# [Problem]
Write out the data below in full, please. Keep every character as given.
(Dataset excerpts Opens)
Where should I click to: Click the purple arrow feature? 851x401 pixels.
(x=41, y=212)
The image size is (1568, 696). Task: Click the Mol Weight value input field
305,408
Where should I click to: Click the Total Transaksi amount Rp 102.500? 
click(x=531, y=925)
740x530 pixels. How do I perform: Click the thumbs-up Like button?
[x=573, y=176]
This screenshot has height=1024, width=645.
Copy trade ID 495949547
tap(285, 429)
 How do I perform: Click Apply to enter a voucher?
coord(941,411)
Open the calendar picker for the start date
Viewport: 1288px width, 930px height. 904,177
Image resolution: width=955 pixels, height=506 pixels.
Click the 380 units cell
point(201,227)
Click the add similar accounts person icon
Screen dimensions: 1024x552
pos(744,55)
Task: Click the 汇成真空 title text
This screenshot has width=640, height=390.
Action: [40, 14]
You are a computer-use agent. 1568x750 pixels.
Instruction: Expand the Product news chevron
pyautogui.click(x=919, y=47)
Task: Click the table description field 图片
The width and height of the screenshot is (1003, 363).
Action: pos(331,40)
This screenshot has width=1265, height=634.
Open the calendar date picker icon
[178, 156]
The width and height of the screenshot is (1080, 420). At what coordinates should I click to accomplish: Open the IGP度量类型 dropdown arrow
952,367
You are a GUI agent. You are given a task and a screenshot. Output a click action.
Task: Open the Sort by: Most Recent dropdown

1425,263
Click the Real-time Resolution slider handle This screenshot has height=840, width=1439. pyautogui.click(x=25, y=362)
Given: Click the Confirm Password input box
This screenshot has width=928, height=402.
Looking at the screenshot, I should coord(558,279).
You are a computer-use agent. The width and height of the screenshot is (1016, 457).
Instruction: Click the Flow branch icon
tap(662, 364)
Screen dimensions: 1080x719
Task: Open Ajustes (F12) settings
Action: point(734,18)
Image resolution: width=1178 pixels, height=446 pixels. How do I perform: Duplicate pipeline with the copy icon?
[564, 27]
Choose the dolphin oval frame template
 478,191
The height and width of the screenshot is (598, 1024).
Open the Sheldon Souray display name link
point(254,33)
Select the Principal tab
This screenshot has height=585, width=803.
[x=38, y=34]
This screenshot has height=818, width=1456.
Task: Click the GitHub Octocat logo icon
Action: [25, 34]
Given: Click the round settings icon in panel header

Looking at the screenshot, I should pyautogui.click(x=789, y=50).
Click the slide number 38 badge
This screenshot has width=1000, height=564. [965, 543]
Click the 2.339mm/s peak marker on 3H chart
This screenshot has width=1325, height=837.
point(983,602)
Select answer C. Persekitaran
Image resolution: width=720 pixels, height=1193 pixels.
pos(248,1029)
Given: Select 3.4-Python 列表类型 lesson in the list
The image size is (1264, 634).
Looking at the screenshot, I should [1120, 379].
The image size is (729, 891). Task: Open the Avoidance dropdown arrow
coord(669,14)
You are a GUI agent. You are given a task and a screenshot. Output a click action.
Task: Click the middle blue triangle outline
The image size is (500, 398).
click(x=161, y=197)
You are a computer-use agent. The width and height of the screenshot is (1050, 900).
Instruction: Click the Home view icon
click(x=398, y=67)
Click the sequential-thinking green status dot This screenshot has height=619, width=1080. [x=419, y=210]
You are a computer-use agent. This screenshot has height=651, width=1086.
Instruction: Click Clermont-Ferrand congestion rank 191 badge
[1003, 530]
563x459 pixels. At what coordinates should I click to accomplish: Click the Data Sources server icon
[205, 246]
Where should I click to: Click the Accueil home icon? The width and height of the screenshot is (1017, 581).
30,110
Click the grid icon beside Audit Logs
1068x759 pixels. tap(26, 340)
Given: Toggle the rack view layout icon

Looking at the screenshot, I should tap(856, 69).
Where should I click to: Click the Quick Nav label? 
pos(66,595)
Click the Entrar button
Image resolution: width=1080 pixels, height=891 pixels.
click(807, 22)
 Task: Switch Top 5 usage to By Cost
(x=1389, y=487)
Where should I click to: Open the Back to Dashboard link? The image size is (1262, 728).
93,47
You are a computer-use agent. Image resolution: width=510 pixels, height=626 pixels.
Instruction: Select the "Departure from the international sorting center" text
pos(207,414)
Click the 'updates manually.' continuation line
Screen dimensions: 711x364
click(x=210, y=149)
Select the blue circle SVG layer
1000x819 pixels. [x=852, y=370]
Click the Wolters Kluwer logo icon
(Dataset excerpts Closes)
# [Exercise answer]
Where should I click to: Click the purple arrow feature? 851x401 pixels.
(x=41, y=212)
The image size is (1568, 696). Task: Click the Mol Weight value input field
305,408
Where should I click to: Click the Total Transaksi amount Rp 102.500? 
click(x=531, y=925)
740x530 pixels. How do I perform: Click the thumbs-up Like button?
[x=573, y=176]
This screenshot has height=1024, width=645.
Copy trade ID 495949547
tap(285, 429)
 How do I perform: Click Apply to enter a voucher?
coord(941,411)
Open the calendar picker for the start date
Viewport: 1288px width, 930px height. 904,177
Image resolution: width=955 pixels, height=506 pixels.
Click the 380 units cell
point(201,227)
Click the add similar accounts person icon
Screen dimensions: 1024x552
pos(744,55)
Task: Click the 汇成真空 title text
This screenshot has width=640, height=390.
Action: [40, 14]
You are a computer-use agent. 1568x750 pixels.
Instruction: Expand the Product news chevron
pyautogui.click(x=919, y=47)
Task: Click the table description field 图片
The width and height of the screenshot is (1003, 363).
Action: pos(331,40)
This screenshot has width=1265, height=634.
Open the calendar date picker icon
[178, 156]
The width and height of the screenshot is (1080, 420). At what coordinates should I click to accomplish: Open the IGP度量类型 dropdown arrow
952,367
You are a GUI agent. You are given a task and a screenshot. Output a click action.
Task: Open the Sort by: Most Recent dropdown

1425,263
Click the Real-time Resolution slider handle This screenshot has height=840, width=1439. pyautogui.click(x=25, y=362)
Given: Click the Confirm Password input box
This screenshot has width=928, height=402.
Looking at the screenshot, I should coord(558,279).
You are a computer-use agent. The width and height of the screenshot is (1016, 457).
Instruction: Click the Flow branch icon
tap(662, 364)
Screen dimensions: 1080x719
Task: Open Ajustes (F12) settings
Action: point(734,18)
Image resolution: width=1178 pixels, height=446 pixels. How do I perform: Duplicate pipeline with the copy icon?
[564, 27]
Choose the dolphin oval frame template
 478,191
The height and width of the screenshot is (598, 1024).
Open the Sheldon Souray display name link
point(254,33)
Select the Principal tab
This screenshot has height=585, width=803.
[x=38, y=34]
This screenshot has height=818, width=1456.
Task: Click the GitHub Octocat logo icon
Action: [25, 34]
Given: Click the round settings icon in panel header

Looking at the screenshot, I should pyautogui.click(x=789, y=50).
Click the slide number 38 badge
This screenshot has width=1000, height=564. [965, 543]
Click the 2.339mm/s peak marker on 3H chart
This screenshot has width=1325, height=837.
point(983,602)
Select answer C. Persekitaran
Image resolution: width=720 pixels, height=1193 pixels.
pos(248,1029)
Given: Select 3.4-Python 列表类型 lesson in the list
The image size is (1264, 634).
Looking at the screenshot, I should [1120, 379].
The image size is (729, 891). Task: Open the Avoidance dropdown arrow
coord(669,14)
You are a GUI agent. You are given a task and a screenshot. Output a click action.
Task: Click the middle blue triangle outline
The image size is (500, 398).
click(x=161, y=197)
You are a computer-use agent. The width and height of the screenshot is (1050, 900).
Instruction: Click the Home view icon
click(x=398, y=67)
Click the sequential-thinking green status dot This screenshot has height=619, width=1080. [x=419, y=210]
You are a computer-use agent. This screenshot has height=651, width=1086.
Instruction: Click Clermont-Ferrand congestion rank 191 badge
[1003, 530]
563x459 pixels. At what coordinates should I click to accomplish: Click the Data Sources server icon
[205, 246]
Where should I click to: Click the Accueil home icon? The width and height of the screenshot is (1017, 581).
30,110
Click the grid icon beside Audit Logs
1068x759 pixels. tap(26, 340)
Given: Toggle the rack view layout icon

Looking at the screenshot, I should tap(856, 69).
Where should I click to: Click the Quick Nav label? 
pos(66,595)
Click the Entrar button
Image resolution: width=1080 pixels, height=891 pixels.
click(807, 22)
 Task: Switch Top 5 usage to By Cost
(x=1389, y=487)
Where should I click to: Open the Back to Dashboard link? The image size is (1262, 728).
93,47
You are a computer-use agent. Image resolution: width=510 pixels, height=626 pixels.
Instruction: Select the "Departure from the international sorting center" text
pos(207,414)
Click the 'updates manually.' continuation line
Screen dimensions: 711x364
click(x=210, y=149)
Select the blue circle SVG layer
1000x819 pixels. [x=852, y=370]
Click the Wolters Kluwer logo icon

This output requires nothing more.